EU Commission Releases Template for Mandatory AI Training Data Disclosure Under AI Act

The European Union has mandated that providers of Artificial Intelligence (AI) models disclose detailed summaries of their training data, with the European Commission recently unveiling a new template to facilitate compliance. This move, part of the comprehensive EU AI Act, aims to enhance transparency in the rapidly evolving AI landscape. The decision, as noted by HackerNoon, has "spark[ed] debate on bureaucracy, company secrets, and enforcement."

The EU AI Act, which officially entered into force on August 1, 2024, stands as the world's first legal framework regulating AI, employing a risk-based approach. It introduces specific transparency obligations for General-Purpose AI (GPAI) models, which are capable of performing a wide range of tasks and serve as the foundation for many AI systems. The Act seeks to ensure that AI systems deployed within the EU are safe, transparent, traceable, non-discriminatory, and environmentally friendly.
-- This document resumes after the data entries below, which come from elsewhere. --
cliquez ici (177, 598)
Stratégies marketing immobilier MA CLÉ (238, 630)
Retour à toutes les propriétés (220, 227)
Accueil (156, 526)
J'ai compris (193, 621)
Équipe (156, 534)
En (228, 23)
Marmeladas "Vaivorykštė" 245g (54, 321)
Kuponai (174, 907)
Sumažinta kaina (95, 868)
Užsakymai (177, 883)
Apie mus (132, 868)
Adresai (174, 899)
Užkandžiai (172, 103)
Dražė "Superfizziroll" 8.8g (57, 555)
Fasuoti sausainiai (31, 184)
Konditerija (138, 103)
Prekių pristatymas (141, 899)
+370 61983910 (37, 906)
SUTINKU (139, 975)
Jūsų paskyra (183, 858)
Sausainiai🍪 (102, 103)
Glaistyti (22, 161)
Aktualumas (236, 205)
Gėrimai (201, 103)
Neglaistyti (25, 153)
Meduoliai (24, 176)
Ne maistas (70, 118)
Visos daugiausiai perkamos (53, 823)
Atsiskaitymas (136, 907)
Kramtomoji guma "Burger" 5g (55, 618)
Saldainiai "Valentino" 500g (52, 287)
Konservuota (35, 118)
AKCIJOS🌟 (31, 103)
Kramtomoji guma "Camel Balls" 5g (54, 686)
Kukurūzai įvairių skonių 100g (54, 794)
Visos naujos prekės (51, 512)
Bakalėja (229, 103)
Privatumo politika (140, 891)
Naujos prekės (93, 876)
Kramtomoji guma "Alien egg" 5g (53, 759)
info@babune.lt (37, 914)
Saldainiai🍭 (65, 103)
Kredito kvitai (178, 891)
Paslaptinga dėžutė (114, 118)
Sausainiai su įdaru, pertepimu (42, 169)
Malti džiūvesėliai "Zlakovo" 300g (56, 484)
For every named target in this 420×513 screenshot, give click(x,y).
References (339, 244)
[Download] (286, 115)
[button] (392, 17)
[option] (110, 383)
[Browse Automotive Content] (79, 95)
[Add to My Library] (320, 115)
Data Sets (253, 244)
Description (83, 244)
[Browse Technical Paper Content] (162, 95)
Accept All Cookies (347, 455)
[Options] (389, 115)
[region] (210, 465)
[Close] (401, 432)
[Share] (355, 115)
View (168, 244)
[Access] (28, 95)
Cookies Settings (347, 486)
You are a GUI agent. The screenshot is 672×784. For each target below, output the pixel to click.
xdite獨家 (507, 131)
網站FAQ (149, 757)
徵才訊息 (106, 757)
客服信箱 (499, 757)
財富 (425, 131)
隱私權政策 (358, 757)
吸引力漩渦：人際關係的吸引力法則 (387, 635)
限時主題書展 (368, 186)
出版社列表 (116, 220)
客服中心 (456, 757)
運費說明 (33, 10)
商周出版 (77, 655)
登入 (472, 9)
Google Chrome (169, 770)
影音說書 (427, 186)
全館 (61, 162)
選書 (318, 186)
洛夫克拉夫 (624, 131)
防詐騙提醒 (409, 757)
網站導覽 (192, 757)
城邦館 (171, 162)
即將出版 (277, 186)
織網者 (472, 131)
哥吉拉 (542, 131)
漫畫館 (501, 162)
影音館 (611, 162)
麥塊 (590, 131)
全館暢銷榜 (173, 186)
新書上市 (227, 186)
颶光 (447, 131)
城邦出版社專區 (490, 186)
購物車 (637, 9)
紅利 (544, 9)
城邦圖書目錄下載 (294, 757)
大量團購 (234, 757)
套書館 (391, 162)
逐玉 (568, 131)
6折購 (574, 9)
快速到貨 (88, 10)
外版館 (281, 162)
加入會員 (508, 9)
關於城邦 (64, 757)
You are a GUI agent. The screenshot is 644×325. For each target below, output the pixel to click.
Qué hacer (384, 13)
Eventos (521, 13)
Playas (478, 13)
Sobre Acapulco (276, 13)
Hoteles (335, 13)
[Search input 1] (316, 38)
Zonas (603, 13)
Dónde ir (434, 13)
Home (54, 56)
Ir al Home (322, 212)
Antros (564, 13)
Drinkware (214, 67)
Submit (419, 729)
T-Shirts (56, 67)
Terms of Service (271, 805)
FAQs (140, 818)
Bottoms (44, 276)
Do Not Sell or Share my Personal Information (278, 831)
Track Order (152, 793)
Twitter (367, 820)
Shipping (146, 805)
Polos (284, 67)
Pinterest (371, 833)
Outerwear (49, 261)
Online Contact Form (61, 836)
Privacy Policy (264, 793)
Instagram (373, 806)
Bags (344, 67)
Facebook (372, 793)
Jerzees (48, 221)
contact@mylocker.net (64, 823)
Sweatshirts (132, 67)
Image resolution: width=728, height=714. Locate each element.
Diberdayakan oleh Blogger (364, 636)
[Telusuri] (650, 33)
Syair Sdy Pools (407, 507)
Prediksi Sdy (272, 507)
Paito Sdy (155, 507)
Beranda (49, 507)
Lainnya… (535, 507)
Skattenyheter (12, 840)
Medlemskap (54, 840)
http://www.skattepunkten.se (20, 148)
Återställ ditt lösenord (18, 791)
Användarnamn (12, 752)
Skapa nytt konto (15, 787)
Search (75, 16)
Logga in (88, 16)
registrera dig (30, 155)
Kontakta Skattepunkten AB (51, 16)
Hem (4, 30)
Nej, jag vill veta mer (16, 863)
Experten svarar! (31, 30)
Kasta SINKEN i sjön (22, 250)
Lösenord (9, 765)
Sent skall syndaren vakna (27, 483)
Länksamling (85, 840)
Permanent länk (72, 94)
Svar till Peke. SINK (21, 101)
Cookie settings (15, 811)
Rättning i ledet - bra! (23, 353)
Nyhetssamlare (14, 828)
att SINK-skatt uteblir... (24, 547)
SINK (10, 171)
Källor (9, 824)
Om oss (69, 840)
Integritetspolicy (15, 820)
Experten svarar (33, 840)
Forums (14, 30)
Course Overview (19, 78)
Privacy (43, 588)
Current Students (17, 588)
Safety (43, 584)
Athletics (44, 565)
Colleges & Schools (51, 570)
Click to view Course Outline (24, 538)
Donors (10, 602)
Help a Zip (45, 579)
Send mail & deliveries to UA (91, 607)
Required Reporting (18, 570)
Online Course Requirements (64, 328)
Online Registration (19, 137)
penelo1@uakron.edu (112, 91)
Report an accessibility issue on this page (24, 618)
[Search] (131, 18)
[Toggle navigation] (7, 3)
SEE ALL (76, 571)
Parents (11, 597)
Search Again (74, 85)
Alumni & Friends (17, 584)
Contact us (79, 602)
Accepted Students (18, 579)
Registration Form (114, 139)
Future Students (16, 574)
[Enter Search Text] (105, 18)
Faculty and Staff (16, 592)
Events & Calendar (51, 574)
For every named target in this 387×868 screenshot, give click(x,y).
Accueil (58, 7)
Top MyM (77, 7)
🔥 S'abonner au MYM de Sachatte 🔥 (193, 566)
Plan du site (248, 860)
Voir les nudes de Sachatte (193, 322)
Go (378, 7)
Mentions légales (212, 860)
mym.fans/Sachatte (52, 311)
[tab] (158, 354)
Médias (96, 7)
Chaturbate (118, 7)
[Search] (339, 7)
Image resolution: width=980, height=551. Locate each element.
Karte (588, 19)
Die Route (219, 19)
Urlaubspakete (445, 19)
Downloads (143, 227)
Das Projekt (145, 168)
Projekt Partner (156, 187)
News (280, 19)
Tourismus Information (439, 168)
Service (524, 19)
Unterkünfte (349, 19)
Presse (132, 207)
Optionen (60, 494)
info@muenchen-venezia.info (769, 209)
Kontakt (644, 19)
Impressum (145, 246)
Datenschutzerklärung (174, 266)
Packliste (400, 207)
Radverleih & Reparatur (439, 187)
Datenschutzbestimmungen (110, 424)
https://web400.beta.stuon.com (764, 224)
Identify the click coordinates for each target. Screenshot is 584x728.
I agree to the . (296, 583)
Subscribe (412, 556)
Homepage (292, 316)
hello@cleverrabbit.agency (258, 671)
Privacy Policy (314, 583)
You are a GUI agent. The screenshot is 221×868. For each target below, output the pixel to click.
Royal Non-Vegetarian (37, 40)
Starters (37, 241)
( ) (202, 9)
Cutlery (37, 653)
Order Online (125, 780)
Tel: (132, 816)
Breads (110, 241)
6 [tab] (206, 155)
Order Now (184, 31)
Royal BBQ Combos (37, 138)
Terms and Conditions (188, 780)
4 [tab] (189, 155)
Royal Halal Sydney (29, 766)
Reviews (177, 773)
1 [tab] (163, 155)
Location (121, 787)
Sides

Under Article 53(1)(d) of the Act, providers of GPAI models are now required to make publicly available a "sufficiently detailed summary" of the data utilized for training their models. This includes listing the main data collections or sets that contributed to the training process, encompassing both large private and public databases. The new template, presented by the Commission on July 24, 2025, is designed to guide providers through the entire data lifecycle, from pre-training to fine-tuning.

This new mandate has ignited considerable discussion, particularly concerning the delicate balance between fostering transparency and safeguarding proprietary company trade secrets. Critics raise concerns about potential bureaucratic hurdles and challenges in effective enforcement, while proponents underscore the critical need for accountability and the ability to scrutinize how training data might influence model behavior. The EU's AI Office aims to finalize the template promptly, acknowledging the complex task of balancing diverse stakeholder interests.

This regulatory step signifies a pivotal shift towards greater accountability for AI developers and providers operating within the EU market. While high-risk AI systems have a longer compliance timeline, the transparency requirements for GPAI models are becoming applicable sooner. The initiative is expected to fundamentally reshape how AI models are developed and deployed, ultimately fostering a more transparent and trustworthy AI ecosystem across Europe.